Cannubi: What is the true origin of the name? A new insight…
Reading time in
By no means am I the first person to discover the utility of the Google books search engine and its nifty “customized time” featured. For many of us among the philologically inclined, it’s become an indispensable tool in determining when words began to appear in print and when their frequency began to grow. It’s important to keep in mind that Google books is not an exhaustive or even hardly comprehensive instrument for philological inquiry: As big and powerful as the behemoth Google search engine is, it still hasn’t digitized and collated every book ever printed. But the customized search features do offer the philologist a new tool in deciphering the origins of words.

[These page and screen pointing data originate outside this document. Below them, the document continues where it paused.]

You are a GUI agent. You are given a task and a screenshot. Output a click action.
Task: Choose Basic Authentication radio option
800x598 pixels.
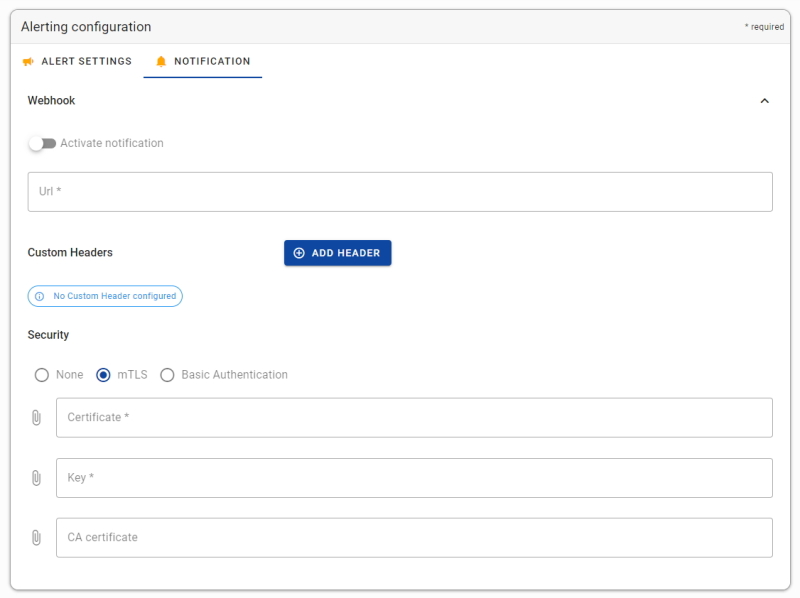click(x=167, y=375)
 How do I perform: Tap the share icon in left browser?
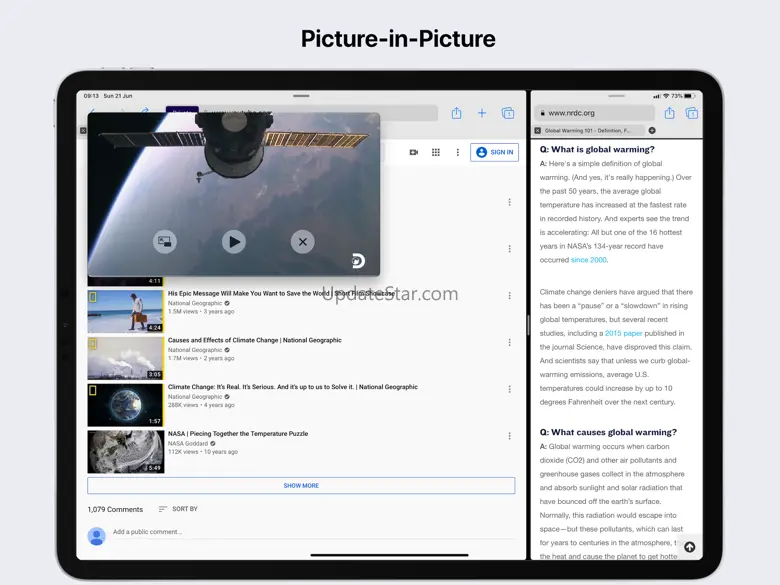tap(456, 114)
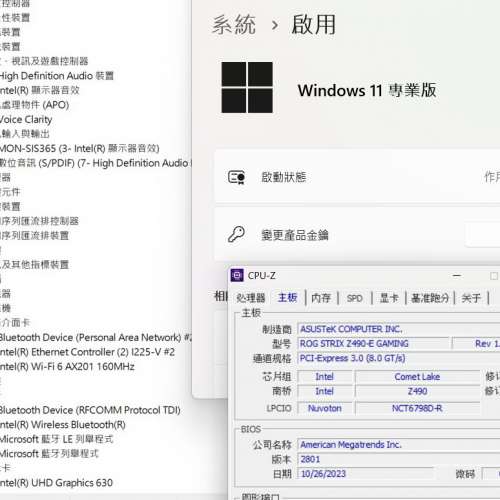Open the SPD tab
Image resolution: width=500 pixels, height=500 pixels.
(355, 298)
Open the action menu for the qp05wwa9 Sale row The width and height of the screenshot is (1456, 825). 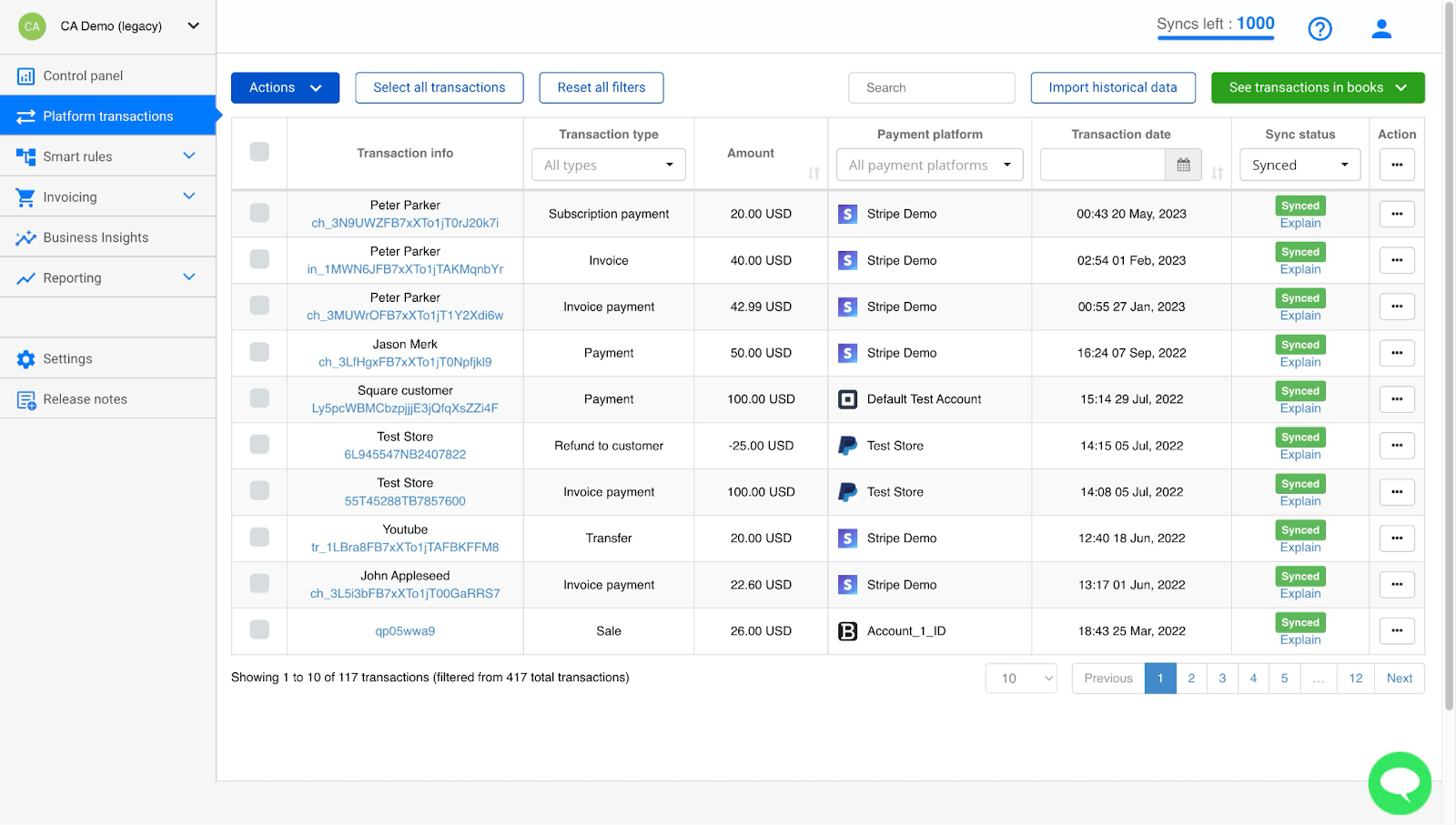coord(1397,630)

Scanning the Google archive of digitized book by decade, I discovered that the toponym Cannubi only begins to appear with great frequency in the 1980s. By that time, Barolo was beginning to become a focus of fine wine enthusiasts and critics. There are scores of mentions of Cannubi in the new generation of wine books that begin to flourish in that decade.
Prior to the 1980s, the earliest mention I could find in Google books to Cannubi as a vineyard was a 1959 mention of its being a “grand cru” of Barolo (in the Italian-language Annals of Agricultural Experimentation).
But looking back even farther to the 19th century, I found a very curious mention of Cannubi in Amato Amati’s Chorographic Dictionary of Italy (chorography was a precursor of modern-day topography; khôra is an ancient Greek term that denotes places outside the city or polis).
In the entry for the Cuneo hamlet of Torresina, the author of the dictionary mentions that the village was once ruled (in the high middle ages) by family known as Cannubi.
Inspired by my discovery, I turned to the UTET toponomastic dictionary. There is no entry for Cannubi (in Barolo), of course. Cannubi is, after all, a vineyard site not a habitation. But there is an entry for Cannobio, a village on Lake Maggiore. The author of the entry speculates that the name is a corruption of the anthroponym Canopus or Canobus, which in turn is adjectivized as Canobius or Canobeus.
Some point to the Latin connubium meaning marriage as a possible etymology of Cannubi. But in the light of my discoveries today, it appears more likely — at least to me — that the name comes from the personal name Cannubi, which belonged to one of the ancient noble families of Cuneo province.
The insatiable human curiosity for the origins of place names still baffles me (even though I am as much of a victim of its unyielding grip as the next guy). Chasing the origins can often reveal deeper meaning about the places and the people who inhabit them (and the grapes they grow there). And sometimes, to borrow a phrase from Gertrude Stein, the quest for topographic knowledge simply reveals that a name is a name is a name.